Performative Lecture by Boris Ondreička — AD HOC: THE SECOND CONTEMPORARY
Wednesday, 26 November at 7:00 PM
Koppel Villa
In the lecture AD HOC: THE SECOND CONTEMPORARY, Boris Ondreička expands his long-term research into the history of free contemporary art, exploring it as an expert in individualization from the early long 19th century to spatial installation. He takes a polemical stance toward swarm theory, reconstructing the mentioned history as a divergence of personal transgressive and subversive acts. These acts, alongside the ideas of Jacob Taubes, are considered by Ondreička as decisive factors distinguishing past from future. Following Gilles Deleuze, he approaches the concept of becoming someone (or anything) today from a dividualist perspective.

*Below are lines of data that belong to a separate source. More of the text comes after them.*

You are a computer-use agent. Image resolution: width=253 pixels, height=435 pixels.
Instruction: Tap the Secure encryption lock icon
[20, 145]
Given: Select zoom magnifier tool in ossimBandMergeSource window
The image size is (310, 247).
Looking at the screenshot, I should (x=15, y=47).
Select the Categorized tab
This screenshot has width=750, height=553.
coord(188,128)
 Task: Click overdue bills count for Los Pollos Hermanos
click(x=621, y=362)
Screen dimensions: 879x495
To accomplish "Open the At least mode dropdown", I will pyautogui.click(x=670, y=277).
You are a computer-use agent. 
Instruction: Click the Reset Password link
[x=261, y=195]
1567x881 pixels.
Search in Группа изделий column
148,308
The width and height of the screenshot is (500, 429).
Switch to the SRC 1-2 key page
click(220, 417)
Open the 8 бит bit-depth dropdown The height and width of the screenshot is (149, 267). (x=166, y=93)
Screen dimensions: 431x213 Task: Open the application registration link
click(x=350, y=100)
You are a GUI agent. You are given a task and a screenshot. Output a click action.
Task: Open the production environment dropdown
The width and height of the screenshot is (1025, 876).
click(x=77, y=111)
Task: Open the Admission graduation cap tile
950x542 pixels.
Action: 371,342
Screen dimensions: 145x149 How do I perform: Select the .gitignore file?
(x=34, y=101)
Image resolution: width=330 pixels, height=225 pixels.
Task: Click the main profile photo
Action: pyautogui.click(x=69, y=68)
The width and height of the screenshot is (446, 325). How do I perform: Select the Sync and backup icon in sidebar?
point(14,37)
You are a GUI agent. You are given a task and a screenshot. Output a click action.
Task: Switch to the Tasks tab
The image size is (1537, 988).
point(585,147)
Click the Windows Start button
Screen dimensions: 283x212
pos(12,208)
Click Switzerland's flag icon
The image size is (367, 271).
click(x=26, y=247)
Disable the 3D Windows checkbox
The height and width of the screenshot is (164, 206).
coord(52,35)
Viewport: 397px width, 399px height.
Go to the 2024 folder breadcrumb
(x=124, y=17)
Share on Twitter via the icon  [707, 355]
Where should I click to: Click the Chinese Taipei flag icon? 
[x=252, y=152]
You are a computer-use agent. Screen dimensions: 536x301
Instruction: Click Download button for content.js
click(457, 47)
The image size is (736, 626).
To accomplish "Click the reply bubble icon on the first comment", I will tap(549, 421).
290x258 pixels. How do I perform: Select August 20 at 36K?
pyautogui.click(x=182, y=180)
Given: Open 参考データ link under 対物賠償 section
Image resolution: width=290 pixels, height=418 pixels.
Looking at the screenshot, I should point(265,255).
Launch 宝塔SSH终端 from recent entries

Ondreička engages with the phenomenon of contemporary art, its historical backgrounds, and consequences, addressing questions of how we arrived at the present moment and how to navigate a space without (critical) categories. In his proposed innovation of swarm theory—which he argues fails with higher organisms—he introduces the crucial role of subversive individual curiosity, will, and unpredictable, prototypical creativity: a kind of generative “bug” in the system expressing a defiant centrifugal force born from fatigue with previous (or even currently ongoing, hysterically shifting) contents, forms, and values. This force moves away from “-isms,” promoting self-eroding dynamics within them. When he speaks of an automatic centrifugal force as an integral part of the art evolution system, he also refers to the broader relations between the “I” (individuality, personality) within the “we” (collectivity, movement).